[[ Recorded data, beginning ]]

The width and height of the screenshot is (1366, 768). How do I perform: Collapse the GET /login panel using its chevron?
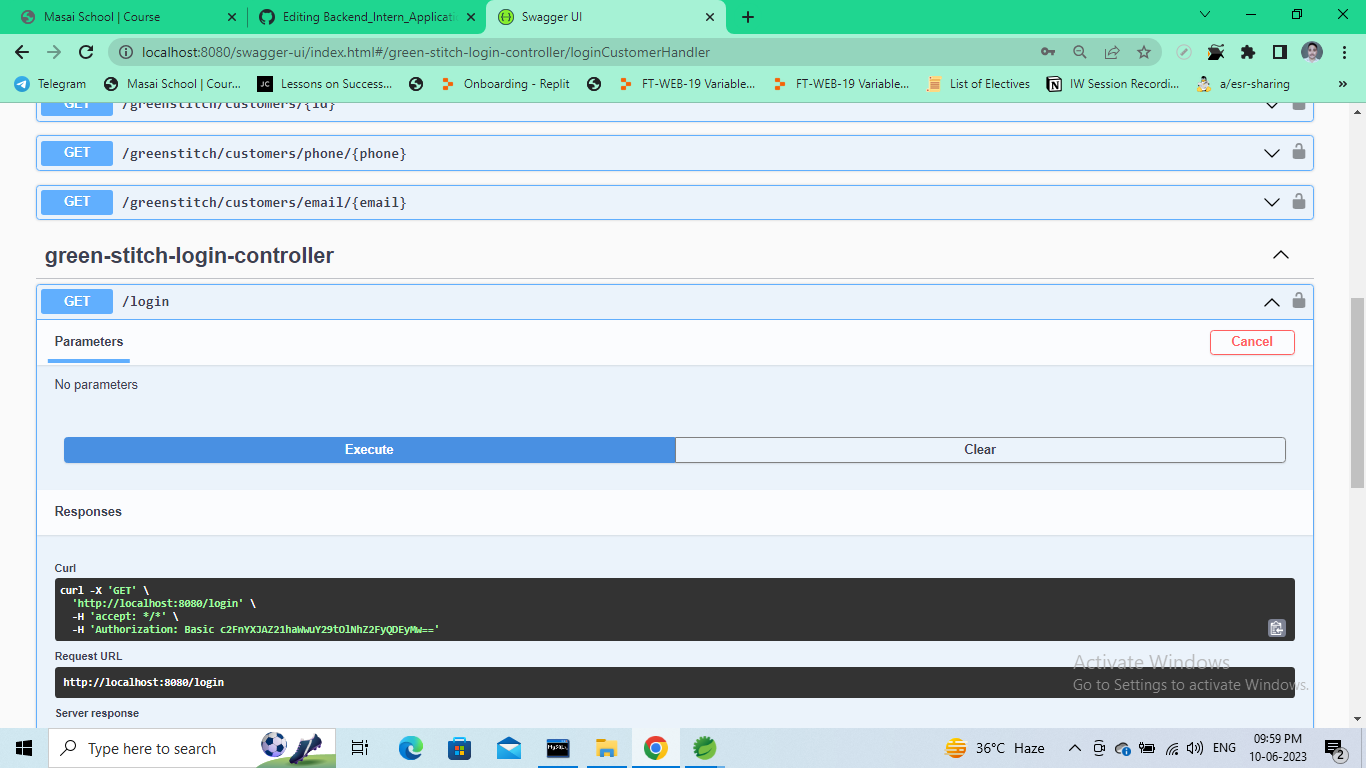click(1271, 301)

[[ Recorded data, end ]]
[[ Recorded data, beginning ]]

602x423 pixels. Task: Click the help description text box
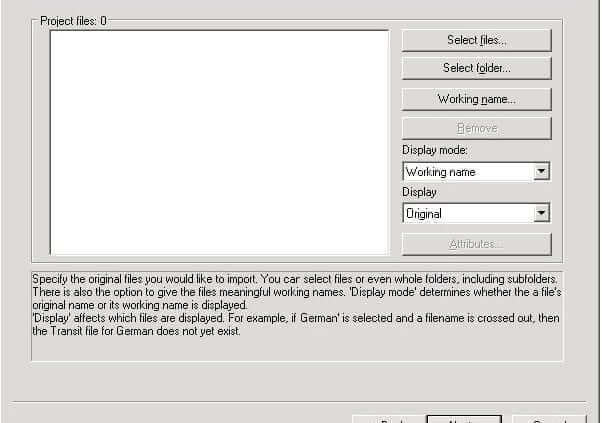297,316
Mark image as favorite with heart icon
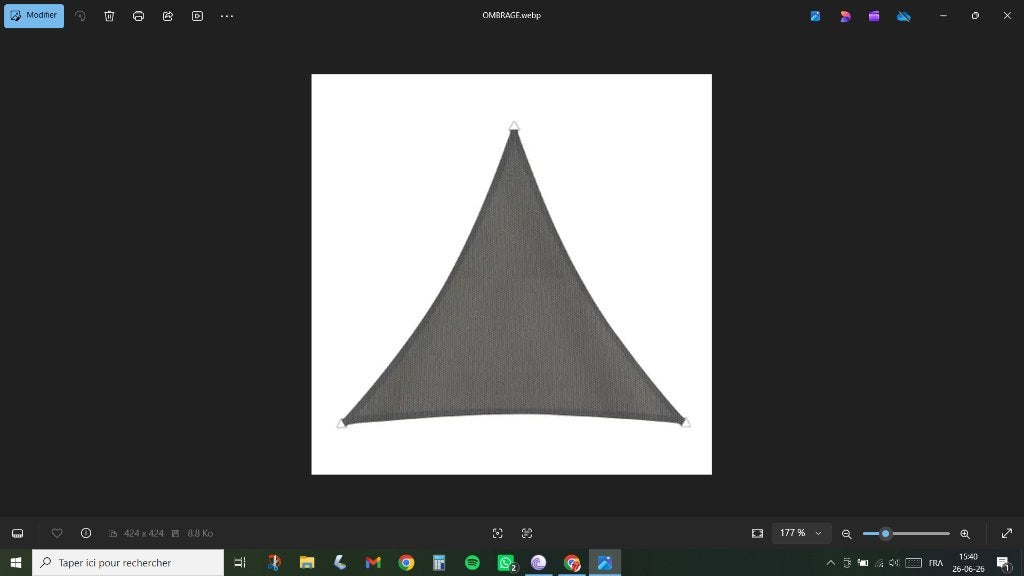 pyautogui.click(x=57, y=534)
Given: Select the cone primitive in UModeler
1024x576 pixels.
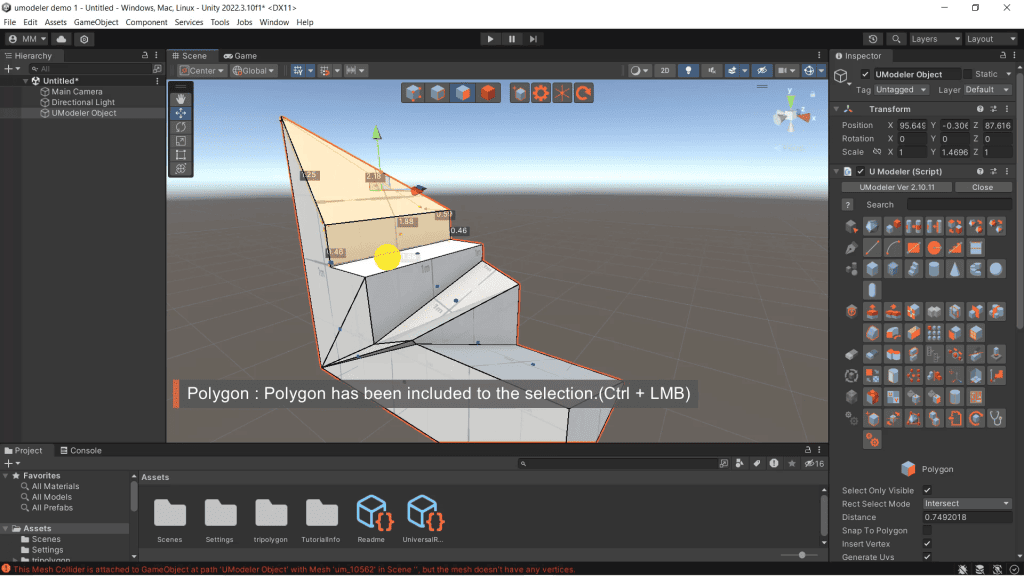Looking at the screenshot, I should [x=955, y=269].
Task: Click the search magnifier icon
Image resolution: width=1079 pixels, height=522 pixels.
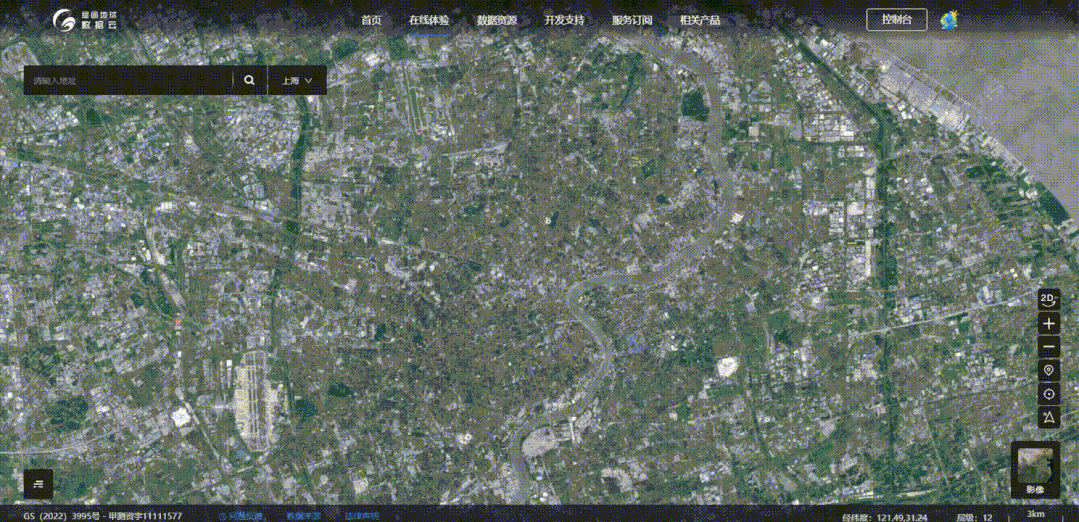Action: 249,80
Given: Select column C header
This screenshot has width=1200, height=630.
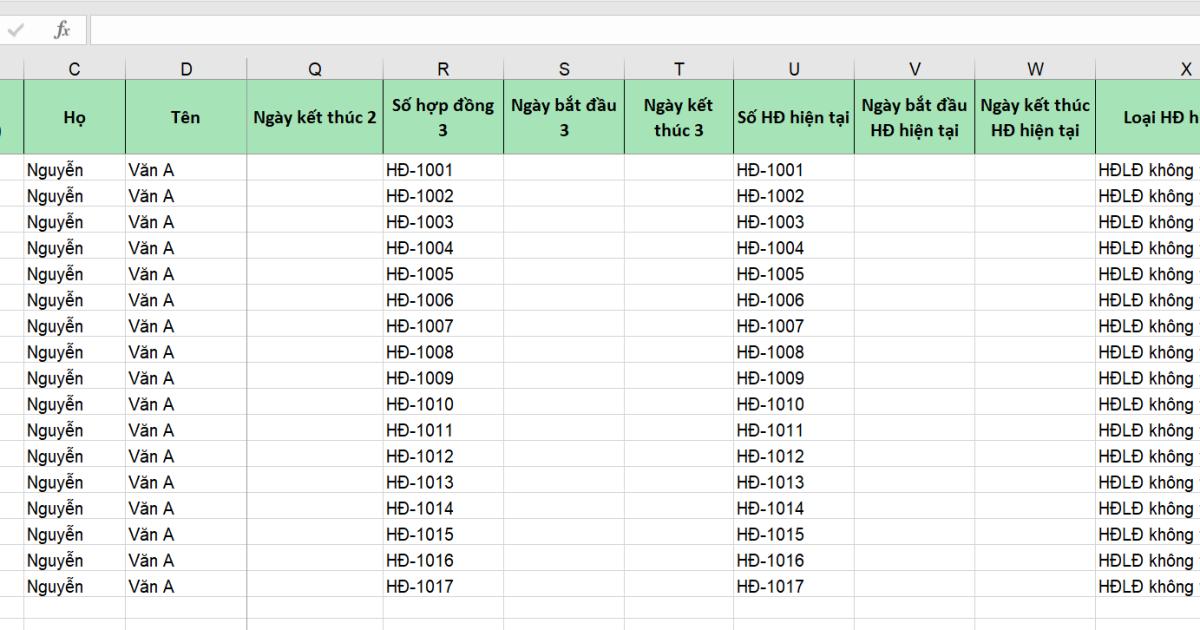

[[ Recorded data, end ]]

Look through the listing above for the line with "1024x576 pixels." and the line with "This screenshot has width=1200, height=630.". Write out exactly those lines and everything between, leaving out pictures.

1024x576 pixels.
Looking at the screenshot, I should [x=955, y=269].
Task: Click the search magnifier icon
Image resolution: width=1079 pixels, height=522 pixels.
Action: 249,80
Given: Select column C header
This screenshot has width=1200, height=630.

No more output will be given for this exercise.